We shouldn’t reason too much from analogy, though; we ought to see if we can bring this back to real life, which gets complicated, because the idea of a “species” is more slippery than you’d think.
The traditional definition is “a group of living organisms consisting of similar individuals capable of exchanging genes or interbreeding.” But this definition has some surprises: a jackass and a mare can interbreed and produce a mule. Mules are usually infertile, but sometimes a female, a “molly mule,” can become pregnant. The famous ligers and tigons — lion-tiger crosses — also show that sometimes apparently pretty distant species are inter-fertile. Going the other direction, populations that are separated may develop different characteristics but still interbreed quite happily.
So, let’s think of a different hypothesis. We now have much more advanced methods of exploring genetics: we can sequence whole genomes of organisms, reduce these to sequences of symbols, and then compare them using computer methods. When you do this, you get trees of more and more distant common ancestors.
So, my siblings and I have one closest common male ancestor, my father. We also turn out to be the only direct descendants of my grandfather Hobson, but then we share our great-grandfather Jefferson Davis Martin (born in Georgia in 1861 and guess which side his family was on) with a whole mess of other people — Jeff had 13 or 14 kids. This process of associating organisms by the common ancestors is called phylogenetics, and the descendants of a common ancestor form a group called a clade.
If species arise through natural selection, you would expect all the examined species to form a single phylogenetic tree, or at most a very few trees. So, to falsify the notion of natural selection leading to new species, you would examine the genomes of a lot of organisms. If they don’t form a clean tree, that would seem to falsify this notion of natural selection.
Sure enough, the phylogenetic trees of big groups of organisms have been constructed, and they do form simple “clean” trees. What’s more, organisms that are actually very far apart — like humans and fruit flies, or humans and broccoli — still share a significant number of genes and very similar chemical mechanisms that support life, which suggest we have common ancestors, too. So, this attempt to falsify natural selection fails.
Now, let’s go back through this and summarize: Darwin’s idea of evolution, that species arise through natural selection over time, requires us to gain confidence in three inferences Darwin made:
First, that there is a struggle for survival, and some individuals don’t live long enough to reproduce. We can appeal to experience to tell us this is true.
Second, that some individuals are more likely to survive and reproduce in an environment, and so are better suited to that environment, which we call “natural selection.”
Third, over time, this natural selection can change the characteristics of a population. Our penny-flipping thought experiment shows how this might happen, but more importantly, we then looked back at the actual genes of various organisms and saw that they do appear to be related genetically as this would predict.

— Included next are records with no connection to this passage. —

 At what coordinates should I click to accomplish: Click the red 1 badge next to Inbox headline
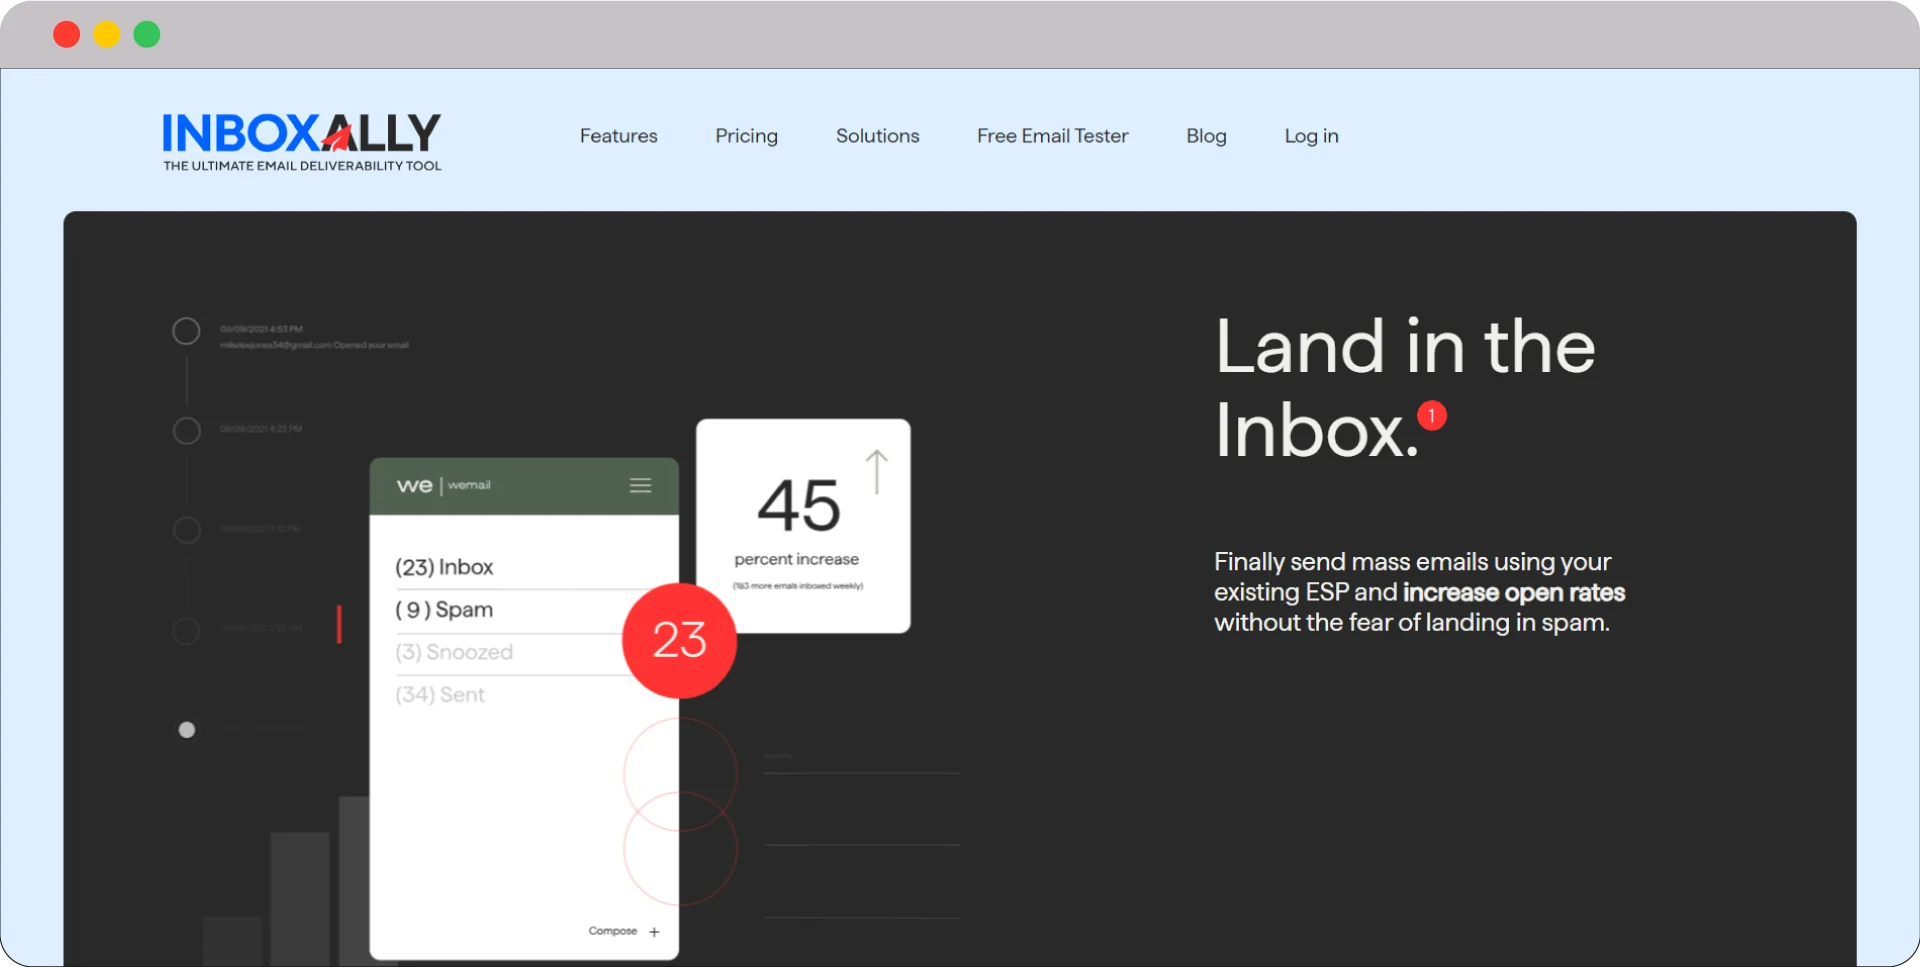point(1431,417)
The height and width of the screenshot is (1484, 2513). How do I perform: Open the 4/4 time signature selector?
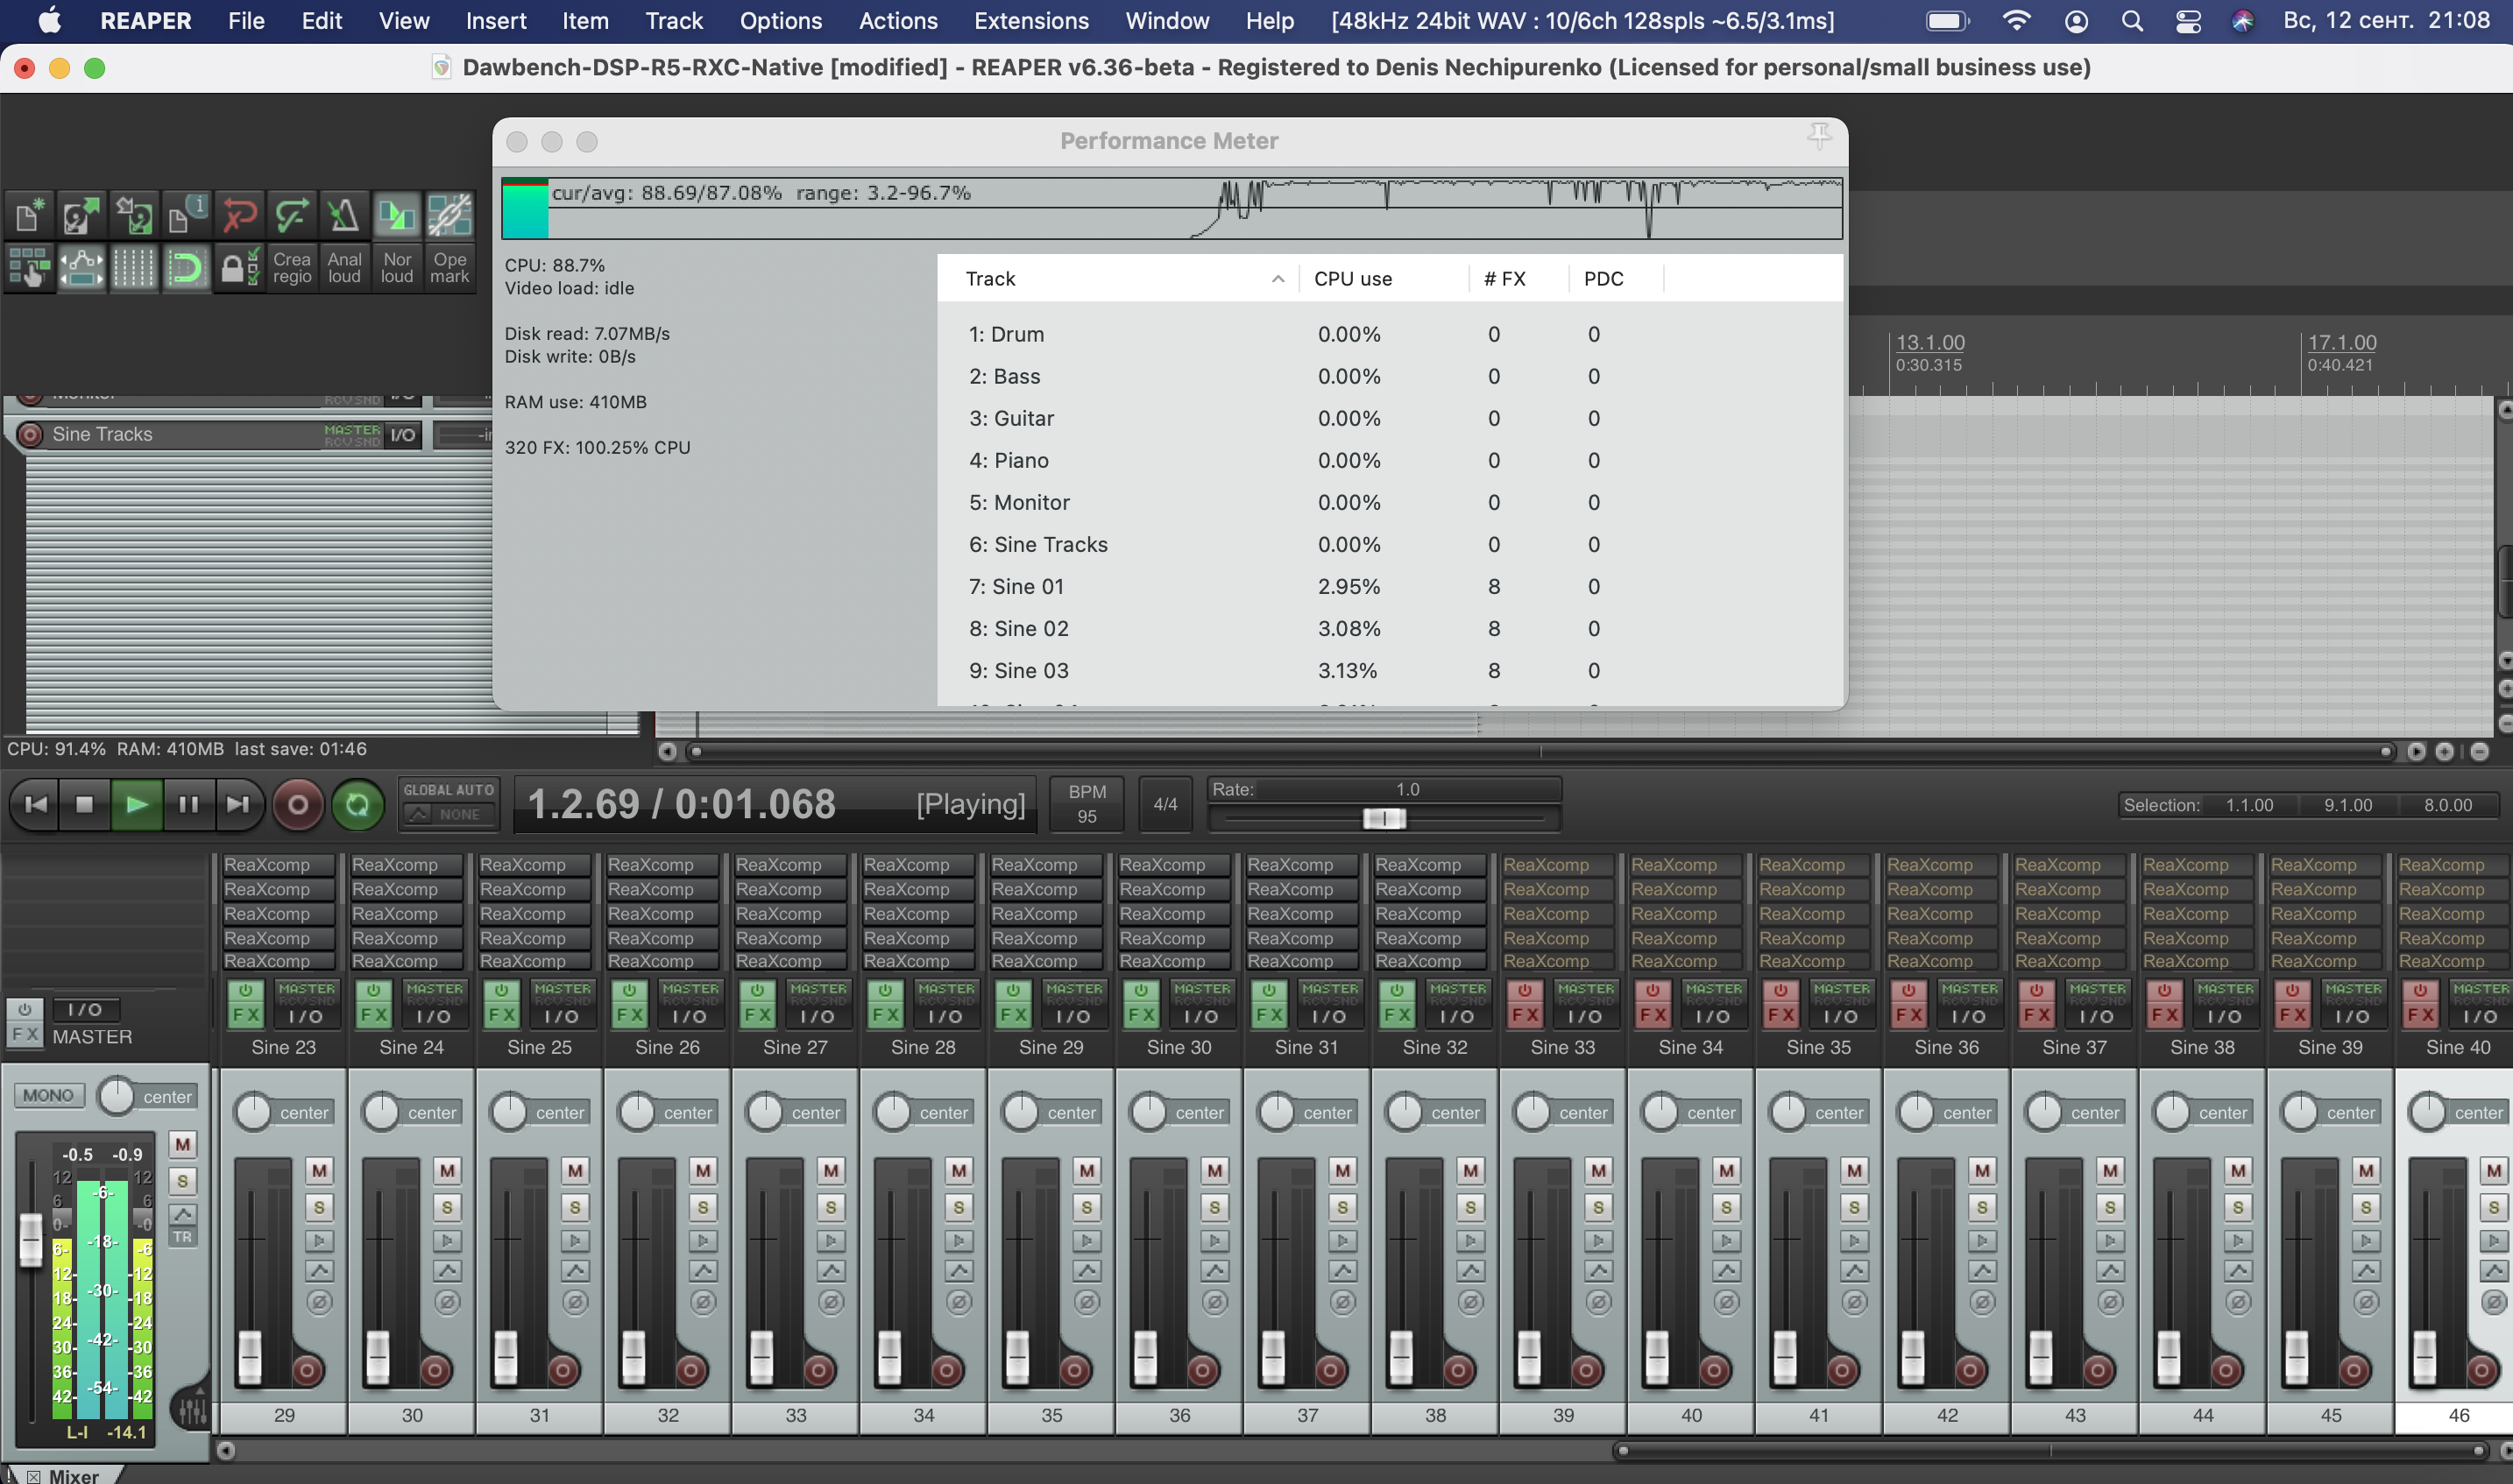coord(1165,804)
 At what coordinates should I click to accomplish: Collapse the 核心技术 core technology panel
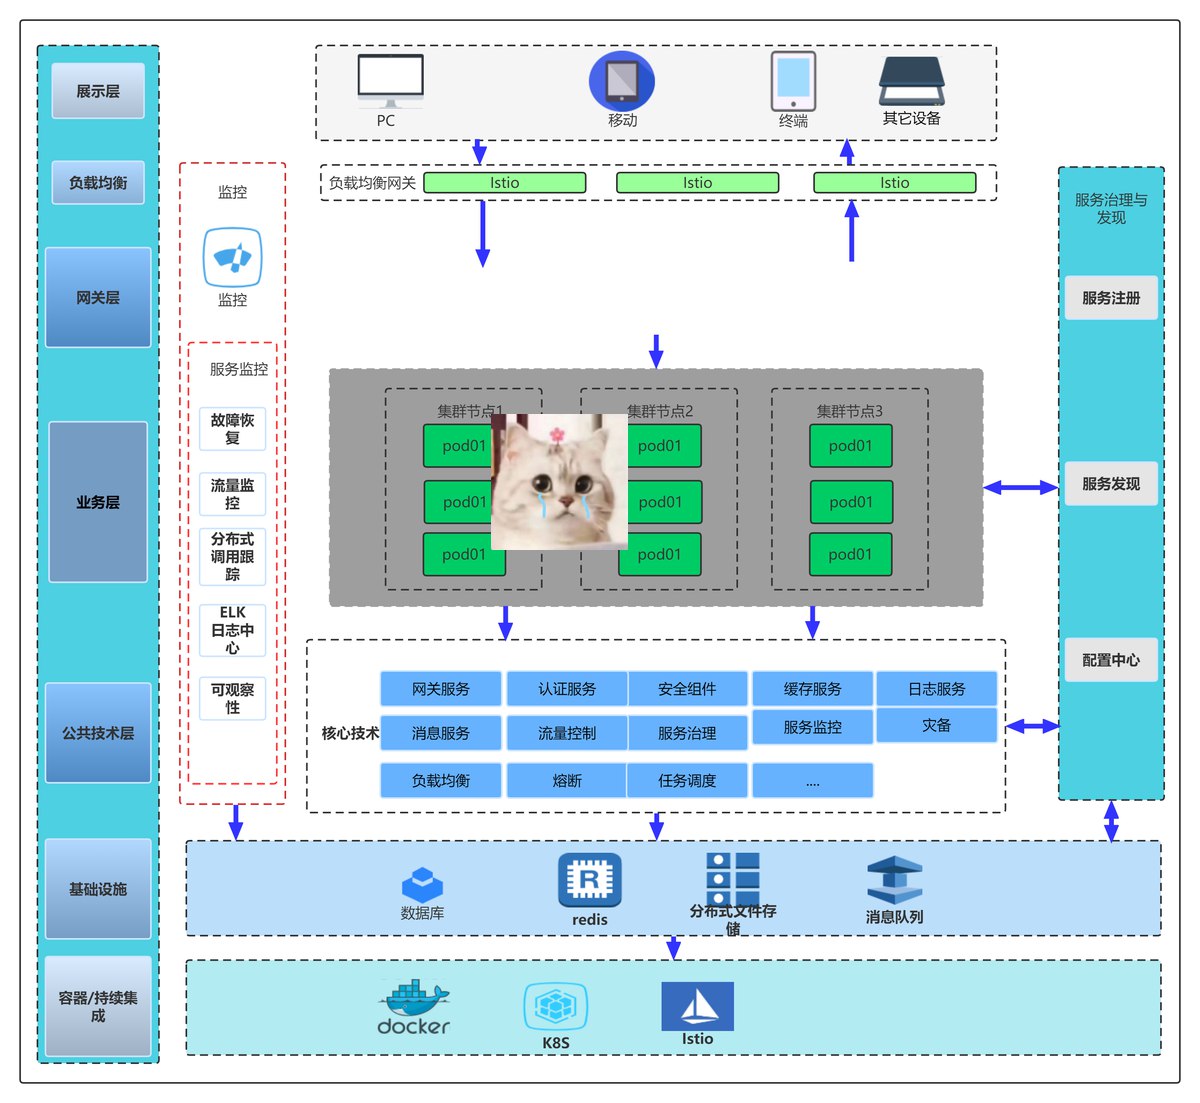tap(349, 733)
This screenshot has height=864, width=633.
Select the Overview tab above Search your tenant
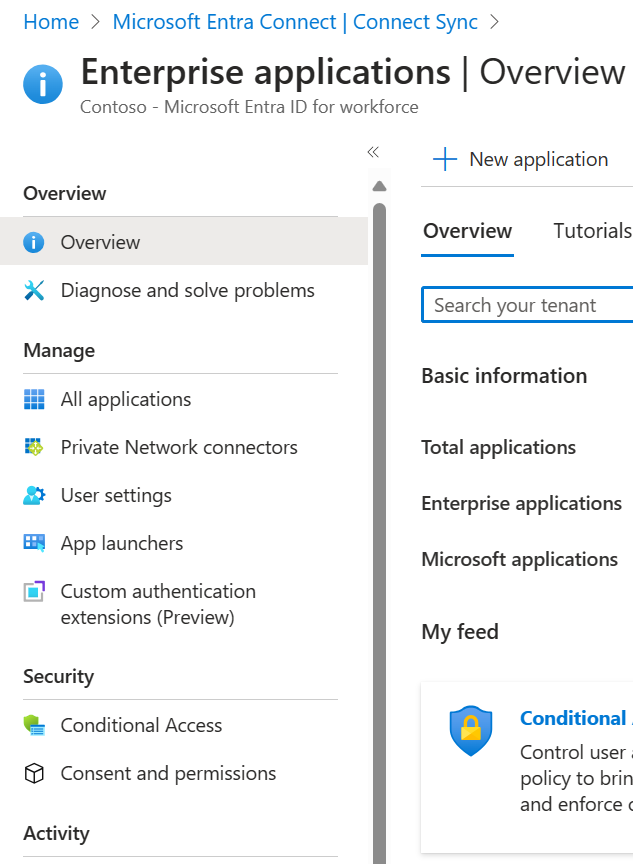click(x=467, y=230)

That means that we are reasonably confident in Darwin’s whole argument.
It also means that if we can perform an experiment that falsifies any of those steps, we lose confidence in Darwin’s argument.
As things stand today, Darwin’s notion of evolution, especially when we extend it with the things we’ve learned in the intervening 160 or so years, has stood up very well to attempts to falsify it.
That’s what science as a process really is: that process of observing, proposing explanations, and then trying to knock those explanations down. Eventually, you have only a few explanations left standing: our best explanations for what we observe in the real world. It’s that collection of best explanations that we call “science.”